INFORMATION
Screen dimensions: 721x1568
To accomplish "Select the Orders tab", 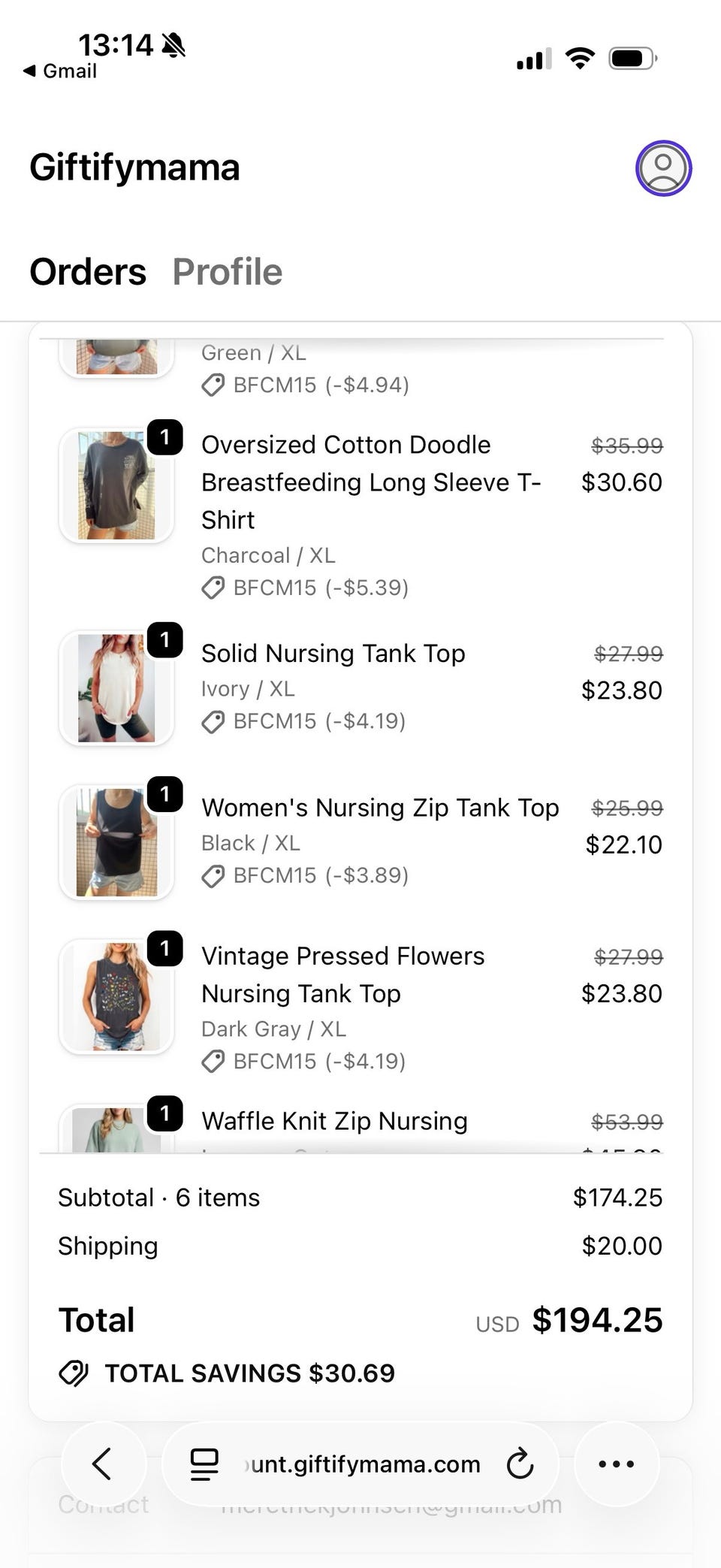I will click(x=88, y=272).
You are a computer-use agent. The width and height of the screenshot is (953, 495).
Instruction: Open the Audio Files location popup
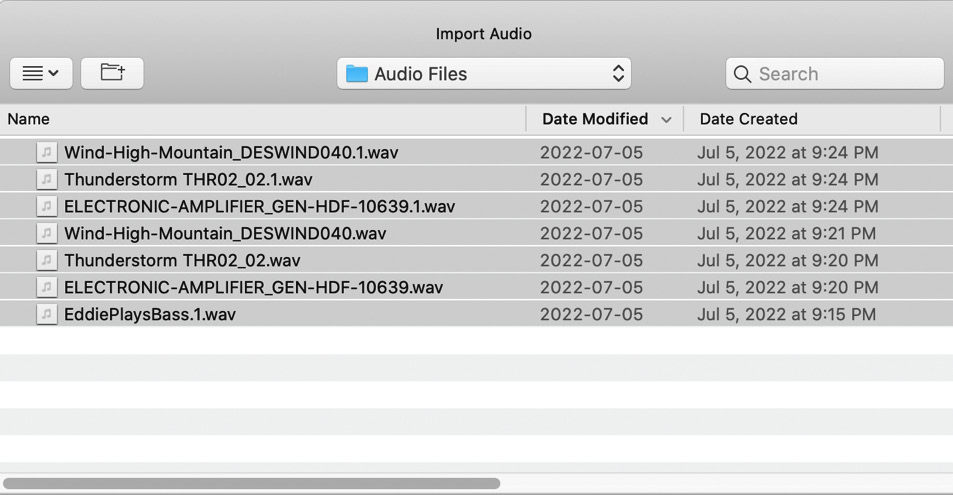point(484,74)
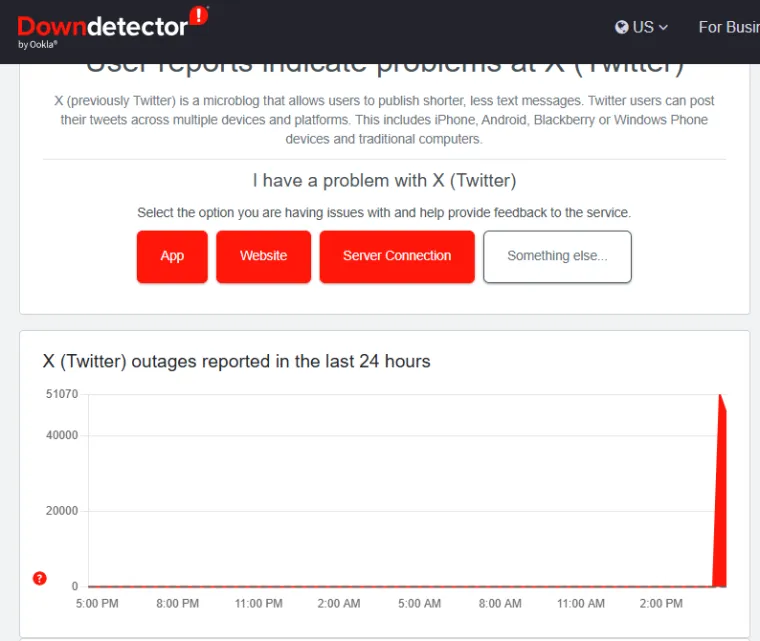Click the 2:00 AM time axis label
760x641 pixels.
click(x=339, y=604)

WHAT IS NEEDED
Everything from the line containing "You are a computer-use" through the last line of the records above is to be reproduced exactly, except the pictures.

TASK ANSWER
You are a computer-use agent. The width and height of the screenshot is (953, 495).
Instruction: Open the Audio Files location popup
point(484,74)
Click the 2:00 AM time axis label
760x641 pixels.
click(x=339, y=604)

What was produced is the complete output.